Текст →

________________

Алексей Романов

Язык в трех ликах образования

 

                        Лик первый, юридически-административный
      Кажется, в этой ипостаси школьное и любое другое образование знакомо более всего. Так или иначе это такое «место», где учатся, учатся у кого-то, учится кто-то и учится чему-то и на каком-то языке. А вот каково должно быть при этом действительное положение дел, чтобы такая возможность учиться существовала и без чего первого всем знакомого учреждения не было бы вовсе, известно уже куда менее. Потому что «где», «чему» и «как» и «на каком языке» учиться – это уже совсем другое, это потом. А вначале должно быть нечто «умозрительное» – юридическое, административное и финансовое устройство с полномочиями вести какую-либо учебную деятельность. Для этого нужны учредители (то есть те, кому это надо как юридическим лицам и без чего вообще никакой школы ни на каком языке быть не может), лицензия, аккредитация и все, что надо сделать, чтобы их получить. То есть как сделаться учредителями именно национальной школы и что для этого нужно – вполне интересное занятие для серьезных и грамотных людей, буде таковые отыщутся. Какой для этого нужен язык? Язык муниципальной администрации, министерства образования, министерства юстиции (отдел национальных меньшинств) и проч., то есть язык «государственного канцелярита».
      Исходя из внимательного прочтения «Закона об образовании» Латвии для учреждения школы существует три (и только три) юридических основания: государственное (в том числе и муниципальное), частное и национальное (наиболее специальный случай); соответственно и самих школ может быть только три: государственная, частная и национальная. Законодательно отличаются они именно тем, кто их хозяева, а именно учредители (то есть в остальном, учебно-содержательно, могут и не отличаться). И в Латвии есть только один (!) такой вполне юридически-административный «лик», а говоря попросту, национальным образом (не без участия муниципальной администрации, школьной управы и проч.) учрежденная русская школа, и для заинтересованных в том, как это делается, нет никаких препятствий. Странно только, что самих заинтересованных нет. Зато есть школы ассимиляции, так называемые школы «национальных меньшинств», созданные безо всякого со стороны этих самых меньшинств участия, желания и даже интереса. Это такой эвфемизм для национально неопределившихся (русских, понятное дело), которые своих национальных школ не имеют да и отчего-то не заявляют о себе как именно о национальном меньшинстве, такую школу желавшему бы иметь. А так это обычная государственная школа. Таков же и язык обучения.

                                           Лик второй, прагматический
      То есть для чего вообще образование? Если «чтобы устроиться», преуспеть в карьере, в положительном смысле стать специалистом, нужен такой язык, чтобы не мешал «доступу к нужной информации». А родной язык как будто мешает меньше всего, в этом его и преимущество. Для прагматики собственно язык-то и не важен, сколько его выгодное употребление, «окупаемость». А в некоторых обстоятельствах (и вполне прагматических) родной язык просто бесполезен и даже вредит. Во всяком случае особенность программ и то, что называется учебным планом (в том числе и язык обучения) может меняться и вообще решается во вторую очередь, когда уже есть хозяин и то, чего именно он хозяин.

________________

Исходные данные →

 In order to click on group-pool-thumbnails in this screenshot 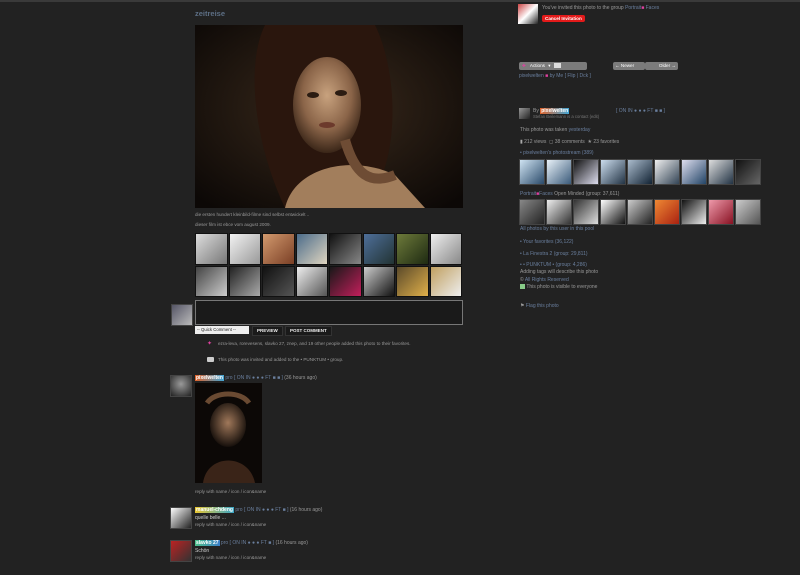, I will do `click(640, 212)`.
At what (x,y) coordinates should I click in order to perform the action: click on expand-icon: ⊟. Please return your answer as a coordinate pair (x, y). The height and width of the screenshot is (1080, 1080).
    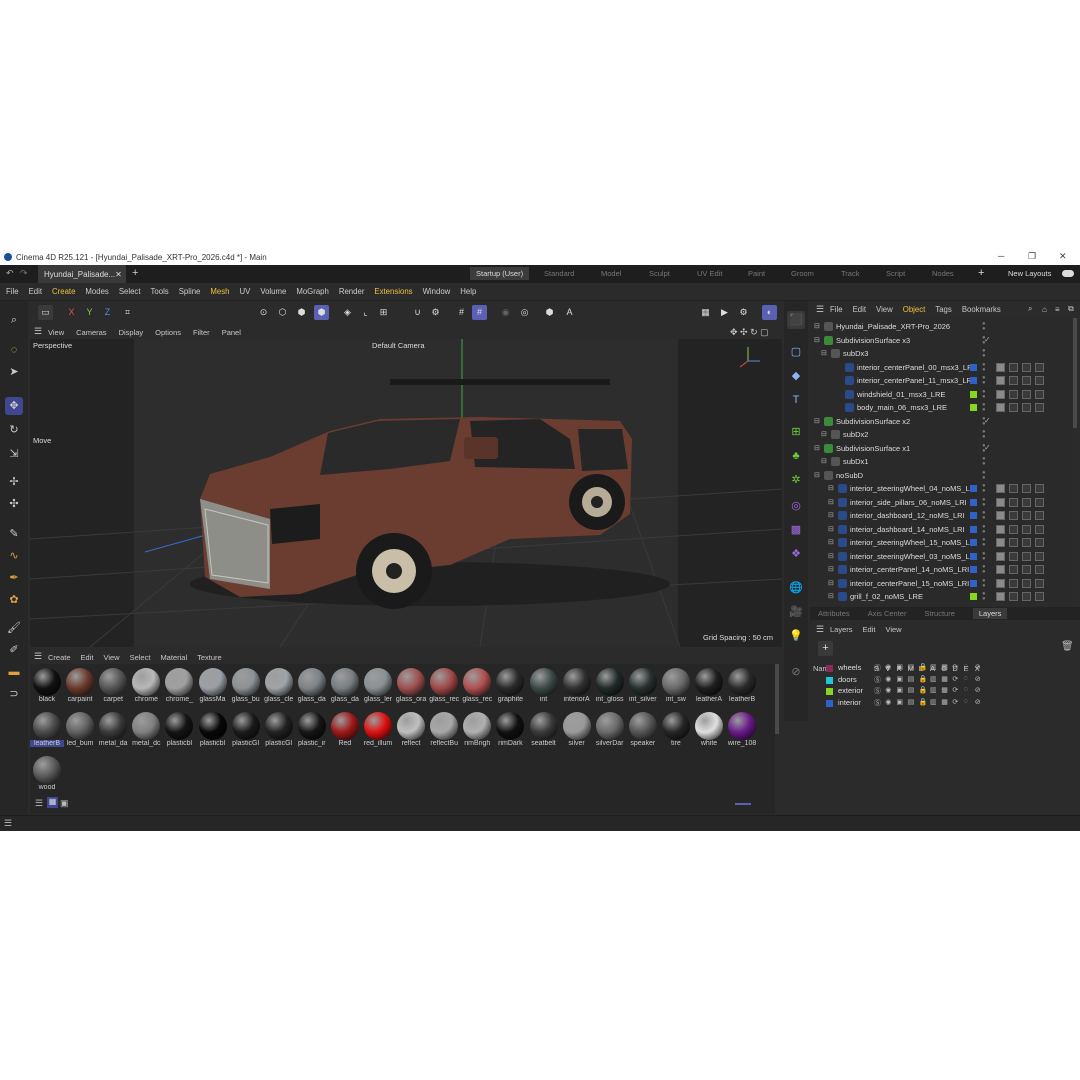
    Looking at the image, I should click on (831, 502).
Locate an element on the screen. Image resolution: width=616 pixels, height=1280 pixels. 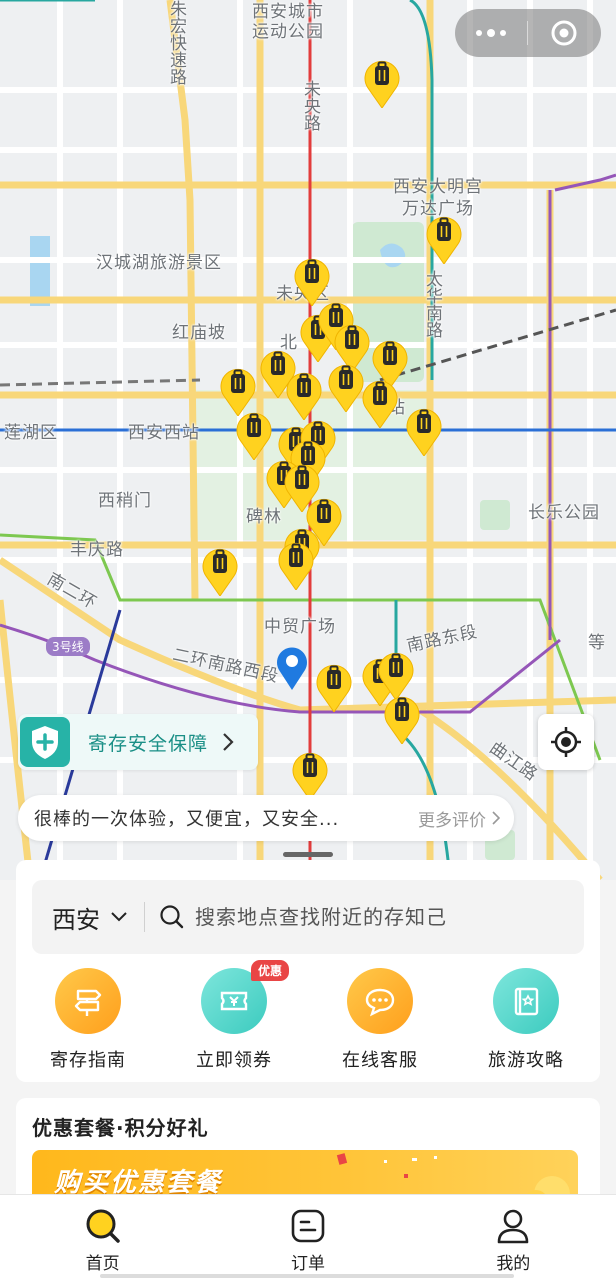
more-reviews-label: 更多评价 is located at coordinates (452, 820).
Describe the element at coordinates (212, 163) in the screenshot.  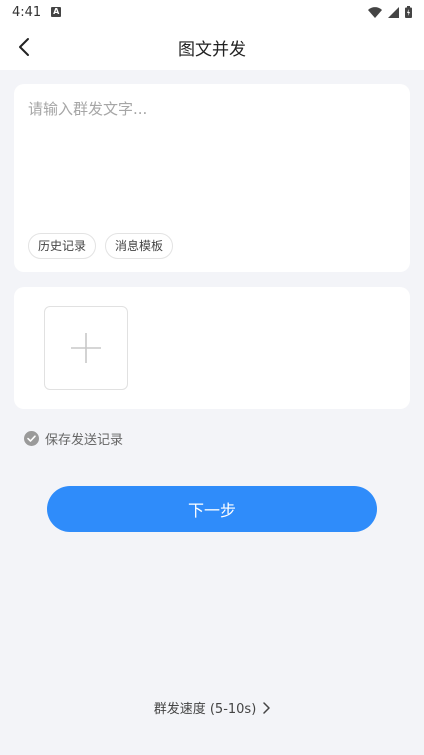
I see `message-input` at that location.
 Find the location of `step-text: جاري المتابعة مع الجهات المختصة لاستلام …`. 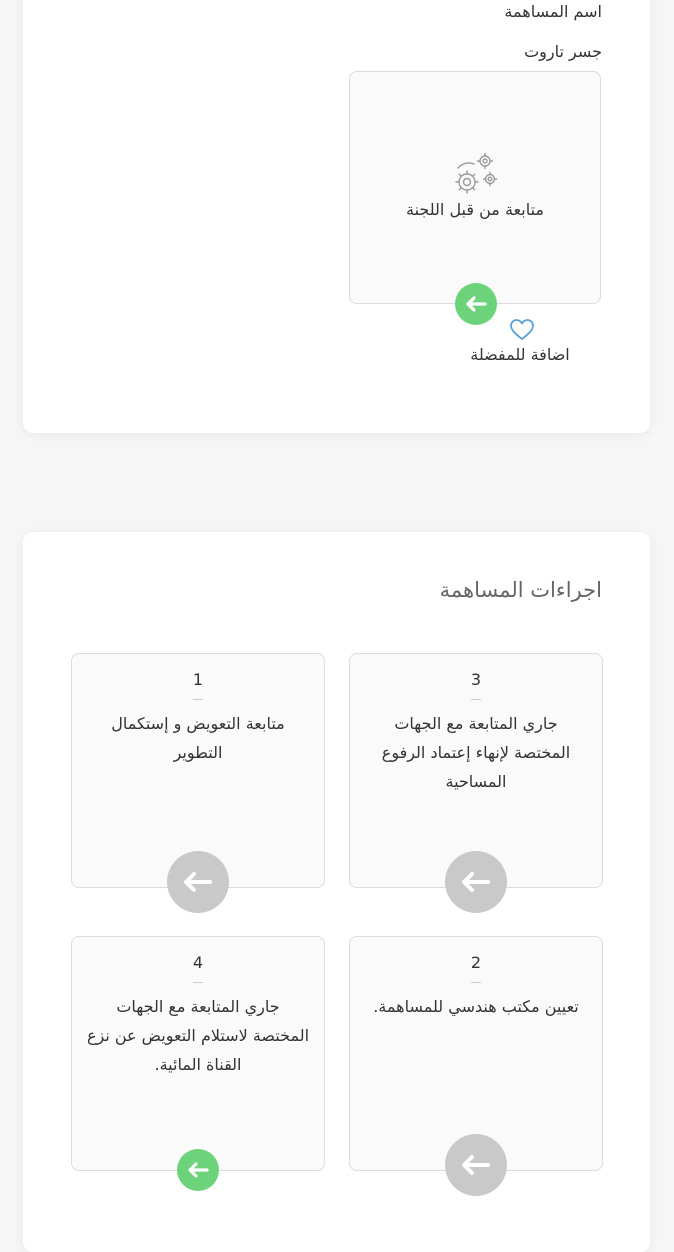

step-text: جاري المتابعة مع الجهات المختصة لاستلام … is located at coordinates (198, 1036).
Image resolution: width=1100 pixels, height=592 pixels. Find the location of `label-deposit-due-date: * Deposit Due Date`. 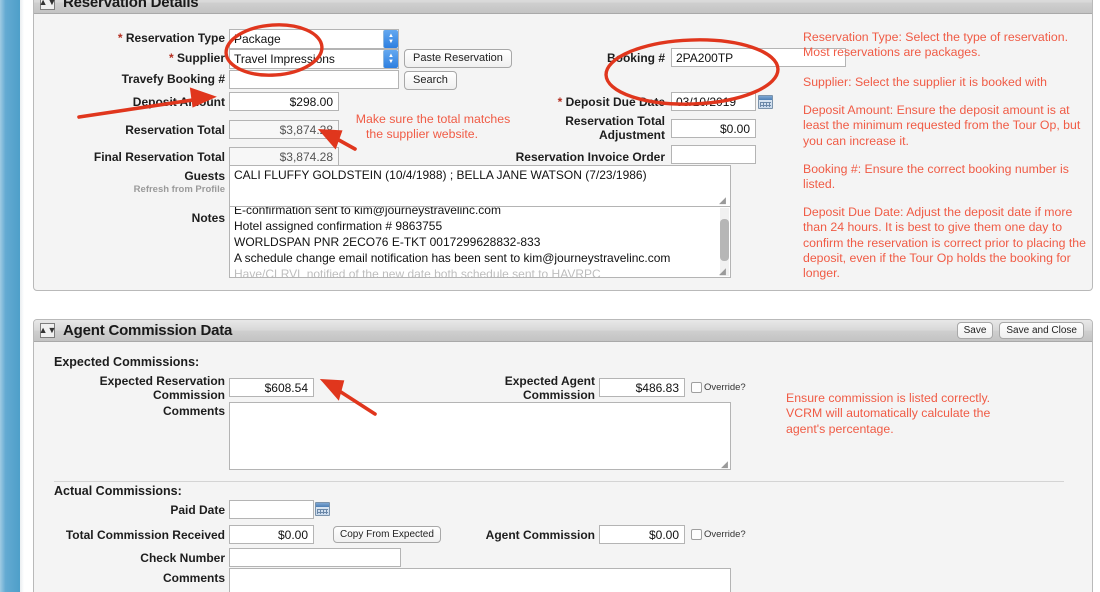

label-deposit-due-date: * Deposit Due Date is located at coordinates (611, 102).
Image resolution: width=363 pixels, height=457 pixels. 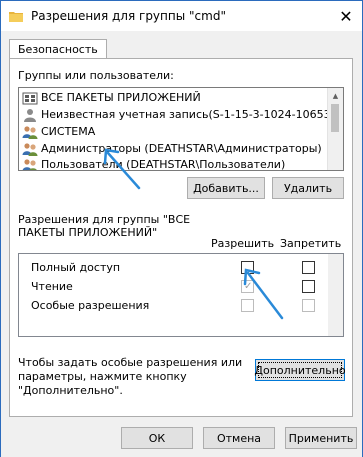 What do you see at coordinates (128, 16) in the screenshot?
I see `window-title: Разрешения для группы "cmd"` at bounding box center [128, 16].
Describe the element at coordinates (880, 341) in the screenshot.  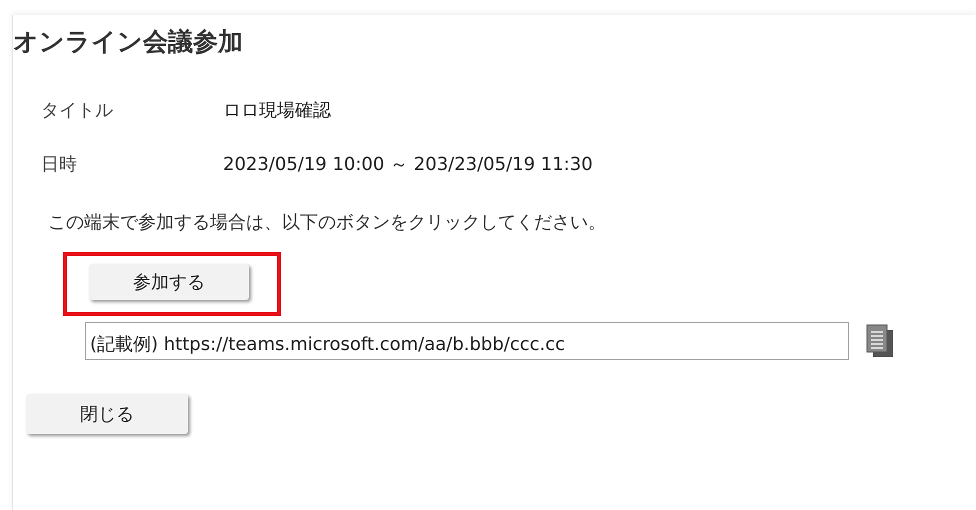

________________

Что сделать →
- A) Перепишите строки данных, начиная со строки, где есть «At what (x,y)», и заканчивая строкой, где есть «Looking at the», заменив «screenshot» на «image» и больше ничего не меняя. Изображения в ответ не включайте.
- B) Напишите следующую часть текста о языке в образовании.
Строки данных никак не связаны с текстом о языке в образовании.

Ответы к заданиям →
- A)
At what (x,y) coordinates should I click in order to perform the action: click on expand-icon: ⊟. Please return your answer as a coordinate pair (x, y). The height and width of the image is (1080, 1080).
    Looking at the image, I should click on (831, 502).

- B)
      В русском языке слова «образование», «образованный» имеют, кроме вышеупомянутых, еще одно значение. Можно «получить образование» и даже стать прекрасным специалистом с ученой степенью, но при этом не быть «образованным», и наоборот – можно быть никем и все-таки «хорошо образованным». Это же отличие заметно при сопоставлении привычного словосочетания «преуспевающий специа-лист» с откровенно комическим «преуспевающий образованный человек», или «преуспевающий интеллигент». То есть очевидно, что в этом значении у образования «жизненное преуспеяние» вовсе не является целью. И если в первом и втором случаях речь идет о нормах законодательства, профессиональной подготовке и социальной конъюнктуре (таких же и языках), то в последнем мы имеем дело с еще одной, третьей ипостасью «образования» (как и языка). И в этом значении «образование» не совпадает ни с аккредитованным учреждением, ни с квалификацией специалиста. Ожидается, что именно тут-то родной язык и окажется незаменимым при любых перипетиях с первыми двумя ипостасями. И здесь действительно начинается самое интересное.
      Если собственно родной язык может появиться только во втором случае и «ради удобства», чтобы его не замечать (это если только речь не идет именно о гуманитарной подготовке; а кому нужен русский гуманитарий в Латвии?) и чтобы на него не отвлекаться при усвоении учебных стандартов, то в третьем случае происходит обратное.
      В конъюнктурном отношении образованному всегда труднее, невыгоднее. Образованным потому-то больше всех и доставалось, что они предпочитают не приспосабливаться. Образованность никогда не бывает массовой. Потому что быть образованным можно только вопреки идеологии и социальному конформизму. То, что по-русски называется «интеллигентностью» (то есть «образованностью» в сугубом, третьем смысле), подразумевает обязательными следующие бесполезные вещи: хороший язык, привычку и вкус к серьезной литературе и вообще к трудным текстам (чтобы этим языком думать), наконец, и знание собственно языков. И это всего лишь потому, что «быть образованным» означает просто-напросто замечать тот язык, на котором ты говоришь. И такой-то пустяк меняет все.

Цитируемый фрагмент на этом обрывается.